» Task requirements
• 1. In the patch discussion, rewrite everything from "On Friday 17" down to "async action mechanism.", changing "mechanism" to "framework".
• 2. Extend the patch discussion on asynchronous device suspend and resume past its final line.

Re: [PATCH 2/8] introduce the device async action mechanism

From: Rafael J. Wysocki
Date: Mon Jul 20 2009 - 12:24:00 EST


On Friday 17 July 2009, Zhang Rui wrote:
> On Fri, 2009-07-17 at 09:11 +0800, Rafael J. Wysocki wrote:
> > On Thursday 16 July 2009, Zhang Rui wrote:
> > > On Wed, 2009-07-15 at 21:00 +0800, Arjan van de Ven wrote:
> > > > On Wed, 15 Jul 2009 15:38:36 +0800
> > > > Zhang Rui <rui.zhang@xxxxxxxxx> wrote:
> > > >
> > > > > Introduce the device async action mechanism.
> > > > >
> > > > > In order to speed up Linux suspend/resume/shutdown process,
> > > > > we introduce the device async action mechanism that allow devices
> > > > > to suspend/resume/shutdown asynchronously.
> > > > >
> > > > > The basic idea is that,
> > > > > if the suspend/resume/shutdown process of a device set,
> > > > > including a root device and its child devices, are independent of
> > > > > other devices, we create an async domain for this device set,
> > > > > and make them suspend/resume/shutdown asynchronously.
> > > >
> > > > Hi,
> > > >
> > > > I have some concerns about having an async domain per device(group)
> > > > rather than having one async domain for all of this,
> > >
> > > ïwe create an async domain ONLY if we are sure that the device group is
> > > independent with the other devices.
> > >
> > > and IMO, using multiple async domains brings real device async actions.
> > > For example, in S3 resume case, there are two device groups:
> > > device group1: device1, device2, device3
> > > device group2: device4, device5, device6
> > >
> > > If they share the global domain, we may get:ï
> > > device group1: device1(cookie 1), device2(cookie 4), device3(cookie 5)
> > > device group2: device4(cookie 2), device5(cookie 3), device6(cookie 6)
> > >
> > > this is not real asynchronous resume because
> > > device3 needs to call async_synchronize_cookie(5) before resume itself.

» Data section

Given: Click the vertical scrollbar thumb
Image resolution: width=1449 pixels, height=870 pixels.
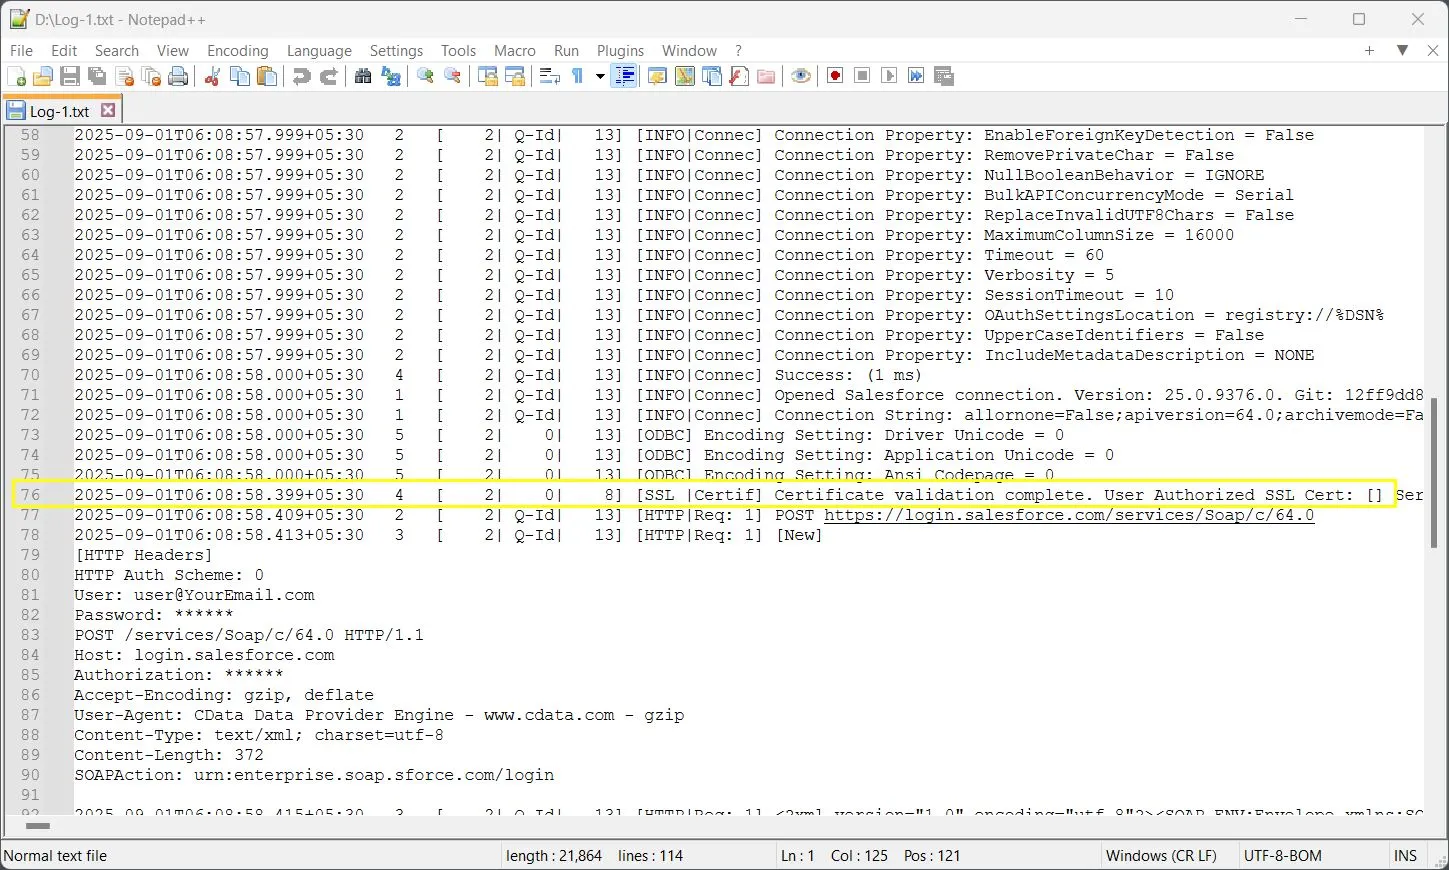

» Answer list
• 1.
On Friday 17 July 2009, Zhang Rui wrote:
> On Fri, 2009-07-17 at 09:11 +0800, Rafael J. Wysocki wrote:
> > On Thursday 16 July 2009, Zhang Rui wrote:
> > > On Wed, 2009-07-15 at 21:00 +0800, Arjan van de Ven wrote:
> > > > On Wed, 15 Jul 2009 15:38:36 +0800
> > > > Zhang Rui <rui.zhang@xxxxxxxxx> wrote:
> > > >
> > > > > Introduce the device async action framework.

• 2.
> > > which means that device4 and device5 must be resumed before device3.
> > >
> > > But if multiple async domain is used, we get:
> > > ïdevice group1: device1(cookie 1), device2(cookie 2), device3(cookie 3)
> > > device group2: device4(cookie 1), device5(cookie 2), device6(cookie 3)
> > >
> > > device group1 and group2 can be resumed asynchronously.
> > >
> > >
> > > Another example, in my previous test,
> > > 1. sata controller. takes 0.4s to resume.
> > > 2. usb, including uchi and ehci controller takes 1.4s to resume
> > > 3. ACPI battery takes 0.3s to resume.
> > > 3. all the other devices take 0.2s to resume.
> > >
> > > sata, usb and ACPI battery are independent device groups.
> > > If we use multiple async domains, we can reduce the total device resume
> > > time from 2.3s to a little more than 1.4s because there are a lot of
> > > sleep in usb resume process.
> > > But if we share the global async domain, the total resume time can only
> > > be reduced to about 2.1s because sata, usb and ACPI battery are actually
> > > resumed synchronously.
> >
> > Well, first, I'm not really sure that using the async _boot_ infrastructure for
> > that is a good choice.
>
> IMO, kernel/async.c provides good interfaces that can be used not only
> in boot phrase.
> it's generic enough for suspend/resume.

Well, if that were not your opinion, you certainly wouldn't post patches using
it. :-)

> > During suspend-resume we know dependencies between
> > devices beforehand, at least in theory, so we can use them.
> >
> that's why I use multiple async domains. :)
> One domain for a device group.

And how exactly the device groups are defined?

> > In particular, we have to make sure that parent devices will not be suspended
> > until all of their children have been suspended and children devices will not
> > be resumed before the parents.
>
> that's not enough.
> ïFor examples,
> ACPI battery and EC are independent devices, but EC must be resumed
> before battery because battery driver may access some EC address space
> during resume time.
> Of course the problem I describe above doesn't exist because ACPI
> battery driver doesn't have .resume method right now.
> But this is the case that works well in the current code but can not be
> converted to async device resume.
>
> > The current code handles this quite
> > efficiently, so I wonder what you're going to do not to break it.
> >
> sorry I don't quite understand.
>
> > Second, you seem to think that it only makes sense to execute ->suspend()
> > and ->resume() asynchronously (or in parallel), while for example in the case
> > of PCI ->suspend_noirq() and ->resume_noirq() also contain code that
> > potentially can take quite some time to execute.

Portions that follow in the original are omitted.